Je le sais, sans doute on s’élève par l’âme, par la pensée au-dessus de ce petit cercle qui vous entoure ; on voit par-dessus leur tête les hommes de tous les temps et de tous les pays ; on voit l’éclat de la gloire et de la vertu, mais je le sens, sur le sommet des Alpes on est mieux placé pour l’appercevoir. Belle retraite pour mon père qu’une solitude dans un pays libre, après avoir servi un roi ! Belle retraite lorsque le cœur a conservé toute sa fierté ! Qu’il serait beau encore qu’on vînt là le trouver pour lui redemander de gouverner de nouveau la France ! Tout ce qu’il ferait là serait noble ; il pourrait à son choix refuser ou accepter ; ce ne serait pas comme Cincinnatus à sa charrue qu’on l’iroit chercher, mais plus près des cieux, et dans le pays où l’homme dans toute sa dignité est indépendant comme l’air qu’il respire.

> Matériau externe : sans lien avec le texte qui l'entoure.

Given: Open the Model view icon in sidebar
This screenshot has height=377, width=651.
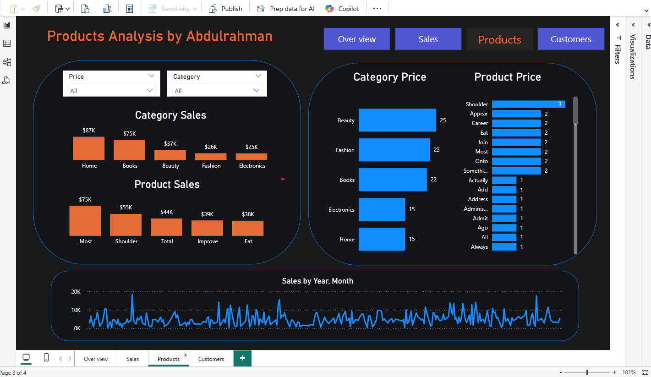Looking at the screenshot, I should (7, 62).
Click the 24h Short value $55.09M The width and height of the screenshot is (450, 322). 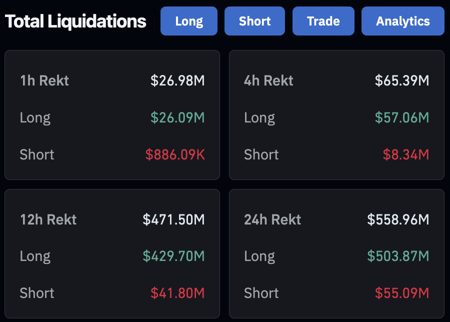pyautogui.click(x=402, y=293)
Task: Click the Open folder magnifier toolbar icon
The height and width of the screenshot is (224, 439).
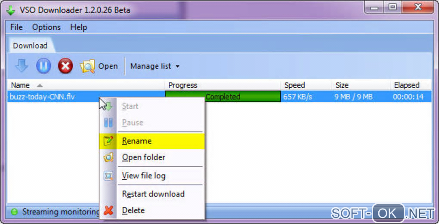Action: [87, 66]
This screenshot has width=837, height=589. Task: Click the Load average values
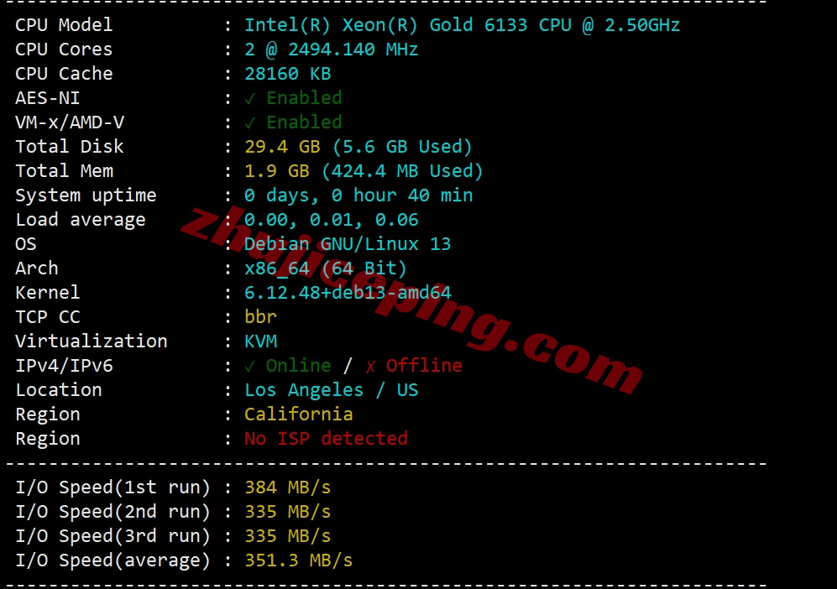click(332, 220)
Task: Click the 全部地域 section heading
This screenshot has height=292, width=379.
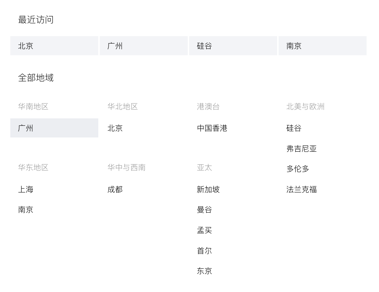Action: [x=36, y=78]
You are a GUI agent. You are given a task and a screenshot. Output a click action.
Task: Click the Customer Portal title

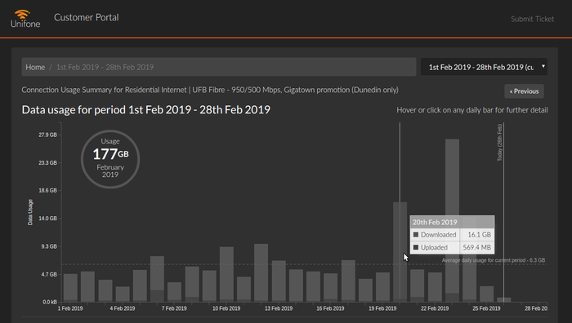coord(87,17)
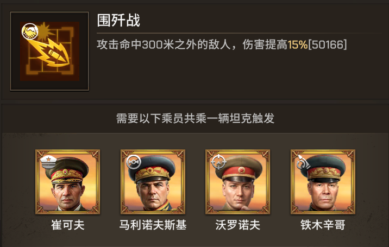Click the 沃罗诺夫 name label
The width and height of the screenshot is (389, 247).
pyautogui.click(x=237, y=225)
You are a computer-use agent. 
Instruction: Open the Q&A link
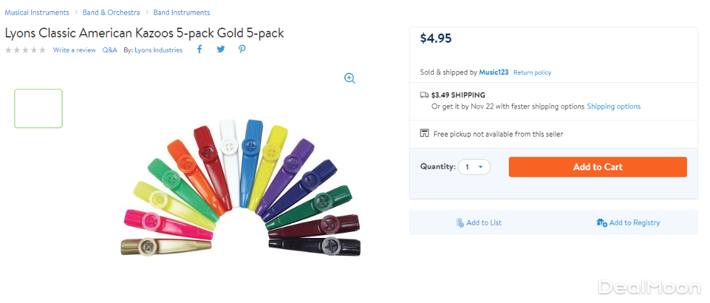[x=110, y=50]
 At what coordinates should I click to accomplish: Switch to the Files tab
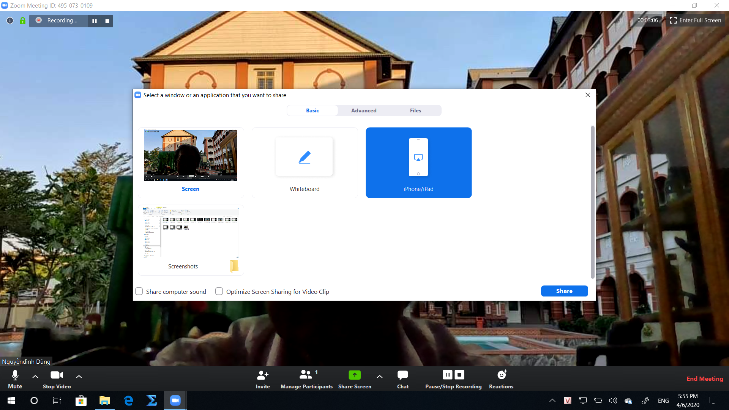[415, 110]
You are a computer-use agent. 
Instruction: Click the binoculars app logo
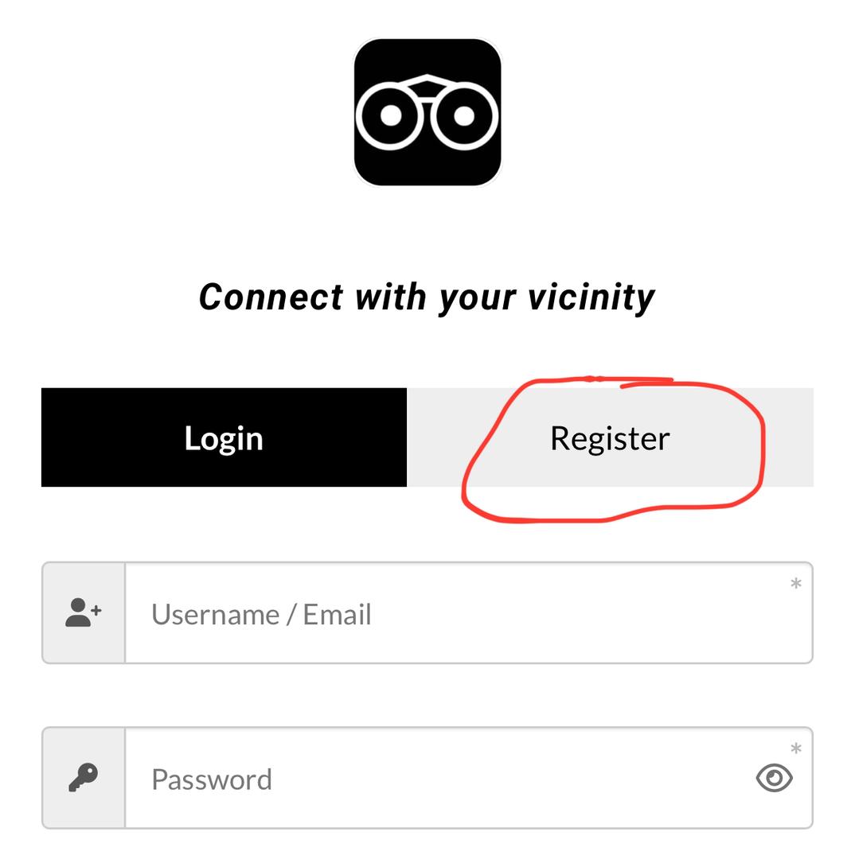pyautogui.click(x=428, y=112)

Ah ! je conçois comment mon père n’est heureux que là, comment il n’est content que là de lui-même. Ce mouvement des ambitieux l’agite ; ce spectacle des malheureux l’afflige. Ame noble, âme sublime, c’était dans la retraite, entre ta femme et ta fille, que tu retrouvais la paix de ton génie !

Mon père a sacrifié au goût de ma mère son penchant infini pour la Suisse ; il eût été malheureux de son malheur, mais il n’est pas heureux de son bonheur. Pour moi je le sais, je m’en afflige, je craignais mortellement qu’il voulût passer sa vie dans sa terre ; qu’il me pardonne, je n’ai pas encore assez fait provision de souvenirs pour vivre sur eux le reste de ma vie. Ce n’est point les illusions, les plaisirs qui me retiennent, mais mon cœur qui l’adore tremblerait cependant si la porte à jamais se refermait sur nous trois. Un moment encore et peut-être je le suis dans la solitude. Si par un malheur affreux il se trouvait sans autre lien que moi, je me devouerais à lui, j’arracherais toute autre idée de mon cœur. Il m’en couterait peut-être, mais si je le rendais plus heureux, un moment de sa joie vaut mieux que la peine de toute ma vie. Si de nouveaux devoirs me retenaient, je l’attirerais vers moi. Détournons ma pensée d’une image funeste ; souvent on se tourmente à se représenter des malheurs auxquels peut-être on ne survivrait pas.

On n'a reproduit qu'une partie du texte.